> **TEXT BLOCK**
European Digital Rights has submitted on 31 March 2011 its response to the
European Commission’s consultation on the implementation of the IPR
Enforcement Directive.

The response examines the claims made by the Commission, the evidence (or
lack thereof) for its assumptions and the lessons that it draws and fails to
draw from the experience of European citizens with the implementation of the
Directive. The first section of the response deals with the overall approach
of the Commission and its reaction to what it calls “ubiquitous”
unauthorised filesharing online. EDRi questions whether many of the
assumptions regarding the “cost” of such filesharing are correct,
particularly with a growing body of research indicating that the impact is
either zero or close to zero.

This leads on to a more fundamental question of the legitimacy of current
copyright legislation. If breaches really are “ubiquitous,” is a response
which is mainly or wholly based on repression either proportionate or
effective? With equally ubiquitous problems concerning the cost, the format
and the availability of audiovisual material, would it not be better to
properly service the market rather enforce respect for a broken market?

> **DATASET EXTRACT**

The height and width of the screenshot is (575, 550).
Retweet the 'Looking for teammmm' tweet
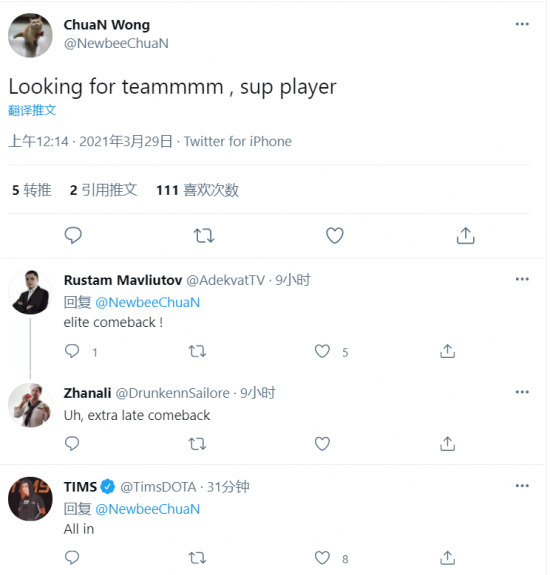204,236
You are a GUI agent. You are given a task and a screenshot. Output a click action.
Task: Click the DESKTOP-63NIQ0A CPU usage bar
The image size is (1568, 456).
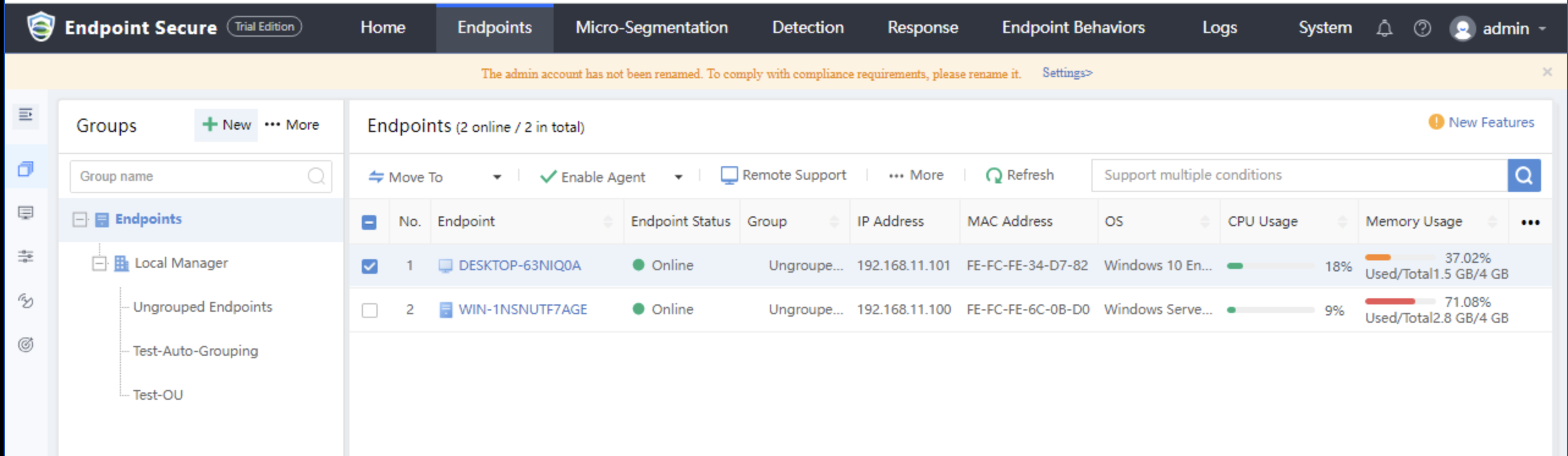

> **WHAT TO DO**
**1)** According to the text on the IPR Enforcement Directive consultation, on what date did European Digital Rights submit its response?
**2)** Retype the part of the text on the IPR Enforcement Directive consultation starting with "European Digital Rights" and going on through "close to zero.".

> **RESPONSES PER TASK**
**1)** 31 March 2011

**2)**
European Digital Rights has submitted on 31 March 2011 its response to the
European Commission’s consultation on the implementation of the IPR
Enforcement Directive.

The response examines the claims made by the Commission, the evidence (or
lack thereof) for its assumptions and the lessons that it draws and fails to
draw from the experience of European citizens with the implementation of the
Directive. The first section of the response deals with the overall approach
of the Commission and its reaction to what it calls “ubiquitous”
unauthorised filesharing online. EDRi questions whether many of the
assumptions regarding the “cost” of such filesharing are correct,
particularly with a growing body of research indicating that the impact is
either zero or close to zero.